### The problem
Continue the forum thread on extracting a nested div in PHP, starting right after its final line.

--- Start of Extract ---

0
<div class="begin">...</div>

How to match the html inside(including) <div class="begin"> in PHP?

I need a regex solution that can handle nested case.

Sean Vieira
  • 155,703
  • 32
  • 311
  • 293
user198729
  • 61,774
  • 108
  • 250
  • 348
  • 12
    Uh-oh... Did you just write some HTML in a question and then tag it with `regex`? (See http://stackoverflow.com/questions/1732348/regex-match-open-tags-except-xhtml-self-contained-tags/1732454#1732454) – Dominic Rodger Jan 07 '10 at 10:00
  • 9
    Here comes Zalgo, aka Tony the Pony. We're all doooomed – gnud Jan 07 '10 at 11:17

5 Answers5

11

Use DOM and DOMXPath instead of regex, you'll thank me for it:

// something useful:
function dumpDomNode ($node) {
    $temp = new DOMDocument();
    $temp->appendChild($node,true);
    return $temp->saveHTML();
}

$dom = new DOMDocument();
$dom->loadHTML($html_string);

$xpath-> new DOMXpath($dom);

$elements = $xpath->query("*/div/[@class='begin']");

foreach ($elements as $el) {
    echo dumpDomNode($el); // <-- or do something more useful with it
}

Trying this with regex will lead you down the path to insanity...

--- End of Extract ---
--- Start of Data excerpts ---

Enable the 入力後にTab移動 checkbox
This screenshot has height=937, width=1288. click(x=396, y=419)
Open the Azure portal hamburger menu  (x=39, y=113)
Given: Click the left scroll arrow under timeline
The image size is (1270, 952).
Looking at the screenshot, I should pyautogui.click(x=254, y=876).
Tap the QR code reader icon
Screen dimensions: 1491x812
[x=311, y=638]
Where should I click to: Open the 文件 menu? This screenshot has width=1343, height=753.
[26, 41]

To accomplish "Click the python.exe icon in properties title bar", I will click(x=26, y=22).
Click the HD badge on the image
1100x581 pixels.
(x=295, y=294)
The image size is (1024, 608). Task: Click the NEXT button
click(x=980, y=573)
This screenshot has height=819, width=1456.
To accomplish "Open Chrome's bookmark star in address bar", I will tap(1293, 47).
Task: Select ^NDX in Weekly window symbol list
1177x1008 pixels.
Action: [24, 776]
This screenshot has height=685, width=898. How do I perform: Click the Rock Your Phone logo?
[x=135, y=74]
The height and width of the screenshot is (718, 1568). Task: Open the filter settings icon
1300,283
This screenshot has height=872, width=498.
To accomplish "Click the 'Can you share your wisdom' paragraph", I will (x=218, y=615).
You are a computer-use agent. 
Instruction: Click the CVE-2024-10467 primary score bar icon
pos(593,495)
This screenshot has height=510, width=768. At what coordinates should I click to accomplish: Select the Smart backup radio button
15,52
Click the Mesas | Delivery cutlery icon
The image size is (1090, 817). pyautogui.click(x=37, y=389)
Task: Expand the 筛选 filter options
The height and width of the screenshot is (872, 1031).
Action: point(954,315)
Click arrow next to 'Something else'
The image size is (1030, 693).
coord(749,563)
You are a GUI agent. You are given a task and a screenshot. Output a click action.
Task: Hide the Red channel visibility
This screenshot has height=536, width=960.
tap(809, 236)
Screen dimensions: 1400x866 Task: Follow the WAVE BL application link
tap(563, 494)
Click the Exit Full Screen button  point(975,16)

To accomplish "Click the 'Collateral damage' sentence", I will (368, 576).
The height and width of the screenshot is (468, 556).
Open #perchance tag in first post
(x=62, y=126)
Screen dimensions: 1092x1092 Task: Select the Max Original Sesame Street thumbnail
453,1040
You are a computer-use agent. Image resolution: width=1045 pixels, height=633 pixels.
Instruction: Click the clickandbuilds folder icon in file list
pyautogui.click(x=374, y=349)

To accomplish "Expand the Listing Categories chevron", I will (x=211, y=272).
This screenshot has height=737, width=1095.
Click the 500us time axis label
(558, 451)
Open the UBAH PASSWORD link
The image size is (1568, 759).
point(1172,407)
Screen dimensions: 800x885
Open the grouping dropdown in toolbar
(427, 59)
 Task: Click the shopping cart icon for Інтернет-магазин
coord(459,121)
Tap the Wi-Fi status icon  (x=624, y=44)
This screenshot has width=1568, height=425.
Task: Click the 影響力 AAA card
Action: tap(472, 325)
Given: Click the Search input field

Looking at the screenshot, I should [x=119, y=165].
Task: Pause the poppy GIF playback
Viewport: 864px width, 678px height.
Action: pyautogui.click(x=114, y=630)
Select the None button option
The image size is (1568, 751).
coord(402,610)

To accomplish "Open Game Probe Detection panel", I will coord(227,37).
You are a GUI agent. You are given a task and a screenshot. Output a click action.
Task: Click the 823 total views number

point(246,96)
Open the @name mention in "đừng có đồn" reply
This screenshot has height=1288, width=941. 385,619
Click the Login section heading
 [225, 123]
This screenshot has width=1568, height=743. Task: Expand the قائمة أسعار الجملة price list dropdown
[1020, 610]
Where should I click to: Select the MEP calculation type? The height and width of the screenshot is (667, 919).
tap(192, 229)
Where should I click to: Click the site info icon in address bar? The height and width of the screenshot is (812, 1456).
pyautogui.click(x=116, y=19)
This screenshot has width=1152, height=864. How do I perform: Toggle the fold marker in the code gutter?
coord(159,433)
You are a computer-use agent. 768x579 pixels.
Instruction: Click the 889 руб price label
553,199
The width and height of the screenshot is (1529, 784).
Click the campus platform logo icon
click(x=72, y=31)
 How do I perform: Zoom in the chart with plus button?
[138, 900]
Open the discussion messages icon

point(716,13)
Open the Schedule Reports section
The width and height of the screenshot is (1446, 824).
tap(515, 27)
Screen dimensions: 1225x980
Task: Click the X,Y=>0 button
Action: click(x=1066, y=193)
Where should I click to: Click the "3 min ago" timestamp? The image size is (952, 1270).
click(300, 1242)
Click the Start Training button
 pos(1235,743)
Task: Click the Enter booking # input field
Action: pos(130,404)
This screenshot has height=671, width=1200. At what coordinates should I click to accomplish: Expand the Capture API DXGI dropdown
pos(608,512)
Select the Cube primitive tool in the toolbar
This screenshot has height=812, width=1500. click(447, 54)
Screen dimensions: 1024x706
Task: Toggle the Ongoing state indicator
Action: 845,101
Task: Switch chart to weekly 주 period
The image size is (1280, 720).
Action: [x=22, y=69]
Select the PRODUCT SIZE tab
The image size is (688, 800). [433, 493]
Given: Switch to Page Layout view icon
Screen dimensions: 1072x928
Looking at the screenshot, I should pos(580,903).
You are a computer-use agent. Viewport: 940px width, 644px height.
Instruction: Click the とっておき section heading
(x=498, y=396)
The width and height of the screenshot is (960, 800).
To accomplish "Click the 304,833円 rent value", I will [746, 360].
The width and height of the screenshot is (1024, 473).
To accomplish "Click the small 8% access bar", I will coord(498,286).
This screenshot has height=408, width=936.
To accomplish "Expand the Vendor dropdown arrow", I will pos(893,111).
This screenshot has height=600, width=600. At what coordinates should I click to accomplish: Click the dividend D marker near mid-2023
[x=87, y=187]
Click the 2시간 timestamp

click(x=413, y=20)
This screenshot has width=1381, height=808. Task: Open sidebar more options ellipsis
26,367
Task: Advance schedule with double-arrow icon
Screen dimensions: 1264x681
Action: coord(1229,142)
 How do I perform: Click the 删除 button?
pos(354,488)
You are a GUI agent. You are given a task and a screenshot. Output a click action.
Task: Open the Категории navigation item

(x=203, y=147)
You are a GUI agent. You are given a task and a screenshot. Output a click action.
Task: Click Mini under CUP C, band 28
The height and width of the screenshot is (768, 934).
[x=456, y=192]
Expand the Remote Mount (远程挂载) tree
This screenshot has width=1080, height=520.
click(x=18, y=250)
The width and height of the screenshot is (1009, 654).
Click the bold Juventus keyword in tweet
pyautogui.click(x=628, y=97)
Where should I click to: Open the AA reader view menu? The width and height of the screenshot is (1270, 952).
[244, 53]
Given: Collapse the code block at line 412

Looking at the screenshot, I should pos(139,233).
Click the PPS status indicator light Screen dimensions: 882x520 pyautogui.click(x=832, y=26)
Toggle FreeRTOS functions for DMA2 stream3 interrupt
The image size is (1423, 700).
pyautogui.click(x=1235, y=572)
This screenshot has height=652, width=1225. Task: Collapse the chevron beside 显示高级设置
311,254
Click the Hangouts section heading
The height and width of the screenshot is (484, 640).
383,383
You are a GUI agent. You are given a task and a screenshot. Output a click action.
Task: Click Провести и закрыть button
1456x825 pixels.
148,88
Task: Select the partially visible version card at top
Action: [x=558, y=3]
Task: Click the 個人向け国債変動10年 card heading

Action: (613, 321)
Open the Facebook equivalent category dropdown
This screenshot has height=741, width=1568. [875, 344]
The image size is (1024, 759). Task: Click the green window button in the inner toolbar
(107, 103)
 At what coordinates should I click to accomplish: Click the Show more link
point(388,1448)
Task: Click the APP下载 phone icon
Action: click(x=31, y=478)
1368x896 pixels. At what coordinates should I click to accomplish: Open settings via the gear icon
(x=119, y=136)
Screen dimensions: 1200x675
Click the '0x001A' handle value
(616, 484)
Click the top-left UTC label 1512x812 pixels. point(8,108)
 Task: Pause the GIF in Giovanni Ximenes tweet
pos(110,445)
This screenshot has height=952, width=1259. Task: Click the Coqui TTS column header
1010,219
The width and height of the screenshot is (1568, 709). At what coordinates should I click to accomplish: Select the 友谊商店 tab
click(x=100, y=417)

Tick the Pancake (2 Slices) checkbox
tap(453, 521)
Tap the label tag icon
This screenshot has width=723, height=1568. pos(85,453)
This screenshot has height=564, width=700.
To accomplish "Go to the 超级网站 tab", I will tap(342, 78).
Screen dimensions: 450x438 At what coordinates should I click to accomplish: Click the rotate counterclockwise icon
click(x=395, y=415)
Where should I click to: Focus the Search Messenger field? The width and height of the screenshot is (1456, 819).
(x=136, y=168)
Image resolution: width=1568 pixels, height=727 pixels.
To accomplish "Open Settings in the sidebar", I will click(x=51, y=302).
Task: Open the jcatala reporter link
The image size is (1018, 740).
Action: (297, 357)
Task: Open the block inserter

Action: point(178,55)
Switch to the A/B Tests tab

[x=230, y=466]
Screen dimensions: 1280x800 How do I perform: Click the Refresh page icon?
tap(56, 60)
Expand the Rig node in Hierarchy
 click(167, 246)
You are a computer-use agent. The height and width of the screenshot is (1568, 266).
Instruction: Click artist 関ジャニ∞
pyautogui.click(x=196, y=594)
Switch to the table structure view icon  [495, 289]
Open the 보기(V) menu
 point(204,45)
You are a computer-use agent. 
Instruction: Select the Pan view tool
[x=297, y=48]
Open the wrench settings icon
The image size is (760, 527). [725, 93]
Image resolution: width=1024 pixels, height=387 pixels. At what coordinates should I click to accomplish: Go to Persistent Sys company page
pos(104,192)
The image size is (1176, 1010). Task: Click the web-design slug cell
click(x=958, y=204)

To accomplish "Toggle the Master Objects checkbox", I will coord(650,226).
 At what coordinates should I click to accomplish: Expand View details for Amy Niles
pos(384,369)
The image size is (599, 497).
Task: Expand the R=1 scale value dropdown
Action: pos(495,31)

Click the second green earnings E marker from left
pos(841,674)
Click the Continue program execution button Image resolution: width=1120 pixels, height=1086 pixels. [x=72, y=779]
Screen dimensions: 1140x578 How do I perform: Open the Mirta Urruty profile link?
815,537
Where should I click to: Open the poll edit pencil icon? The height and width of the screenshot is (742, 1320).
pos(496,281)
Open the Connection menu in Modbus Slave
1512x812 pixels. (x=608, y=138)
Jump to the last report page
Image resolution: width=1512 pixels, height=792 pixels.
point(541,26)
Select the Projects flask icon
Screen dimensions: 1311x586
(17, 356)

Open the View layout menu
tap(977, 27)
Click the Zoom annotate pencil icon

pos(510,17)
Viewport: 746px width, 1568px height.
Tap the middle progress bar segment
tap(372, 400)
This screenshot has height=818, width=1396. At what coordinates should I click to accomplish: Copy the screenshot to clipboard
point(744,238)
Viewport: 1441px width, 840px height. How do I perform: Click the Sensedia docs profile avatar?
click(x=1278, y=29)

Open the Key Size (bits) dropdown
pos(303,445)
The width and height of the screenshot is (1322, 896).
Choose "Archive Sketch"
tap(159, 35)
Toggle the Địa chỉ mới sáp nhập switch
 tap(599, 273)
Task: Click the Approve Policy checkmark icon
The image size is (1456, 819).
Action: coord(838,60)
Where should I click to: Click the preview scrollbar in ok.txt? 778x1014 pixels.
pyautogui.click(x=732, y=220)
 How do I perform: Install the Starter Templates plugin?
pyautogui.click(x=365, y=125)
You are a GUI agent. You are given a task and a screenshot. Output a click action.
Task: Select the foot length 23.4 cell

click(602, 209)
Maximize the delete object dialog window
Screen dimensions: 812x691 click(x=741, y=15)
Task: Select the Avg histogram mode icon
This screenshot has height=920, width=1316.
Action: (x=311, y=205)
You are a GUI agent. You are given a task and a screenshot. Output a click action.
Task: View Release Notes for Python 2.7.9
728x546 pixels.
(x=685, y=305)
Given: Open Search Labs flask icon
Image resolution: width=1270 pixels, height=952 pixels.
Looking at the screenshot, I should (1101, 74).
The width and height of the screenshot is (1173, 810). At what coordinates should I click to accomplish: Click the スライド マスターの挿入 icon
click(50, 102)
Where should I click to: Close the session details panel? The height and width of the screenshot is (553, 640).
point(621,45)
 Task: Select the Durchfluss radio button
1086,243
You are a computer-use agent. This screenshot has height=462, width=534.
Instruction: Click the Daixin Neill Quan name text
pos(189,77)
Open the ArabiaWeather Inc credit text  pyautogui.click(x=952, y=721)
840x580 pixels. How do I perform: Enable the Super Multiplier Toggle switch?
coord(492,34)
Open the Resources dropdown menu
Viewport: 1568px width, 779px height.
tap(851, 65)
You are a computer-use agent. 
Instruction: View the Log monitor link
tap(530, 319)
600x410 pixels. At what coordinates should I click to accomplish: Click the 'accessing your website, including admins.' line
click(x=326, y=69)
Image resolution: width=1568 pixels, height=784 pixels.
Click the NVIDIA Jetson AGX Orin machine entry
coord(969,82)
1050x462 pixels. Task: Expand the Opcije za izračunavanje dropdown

--- End of Data excerpts ---

### Answer for the task
slebetman
  • 109,858
  • 19
  • 140
  • 171
2

This sums it up pretty good.

In short, don't use regular expressions to parse HTML. Instead, look at the DOM classes and especially DOMDocument::loadHTML

Community
  • 1
  • 1
Emil Vikström
  • 90,431
  • 16
  • 141
  • 175
  • 7
    No, you really, really, really, really don't. – Dominic Rodger Jan 07 '10 at 10:02
  • 1
    @unknown (google): why? Why would you choose a more error prone solution while you can use something like karim79 posted? – Bart Kiers Jan 07 '10 at 10:12
  • @Bart Kiers If you parse HTML with regex you are giving in to Them and their blasphemous ways which doom us all to inhuman toil for the One whose Name cannot be expressed in the Basic Multilingual Plane, H̸̡̪̯ͨ͊̽̅̾̎Ȩ̬̩̾͛ͪ̈́̀́͘ ̶̧̨̱̹̭̯ͧ̾ͬC̷̙̲̝͖ͭ̏ͥͮ͟Oͮ͏̮̪̝͍M̲̖͊̒ͪͩͬ̚̚͜Ȇ̴̟̟͙̞ͩ͌͝S̨̥̫͎̭ͯ̿̔̀ͅ. – Zenadix Oct 29 '15 at 15:32
2

Here is your Regex:

preg_match('/<div class=\"begin\">.*<\/div>/simU', $string, $matches);

But:

  • RegEx do not know what XML/HTML elements are. To them, HTML is just a string. This is why the others are right. Regex are not for parsing a DOM. They are used to find string patterns.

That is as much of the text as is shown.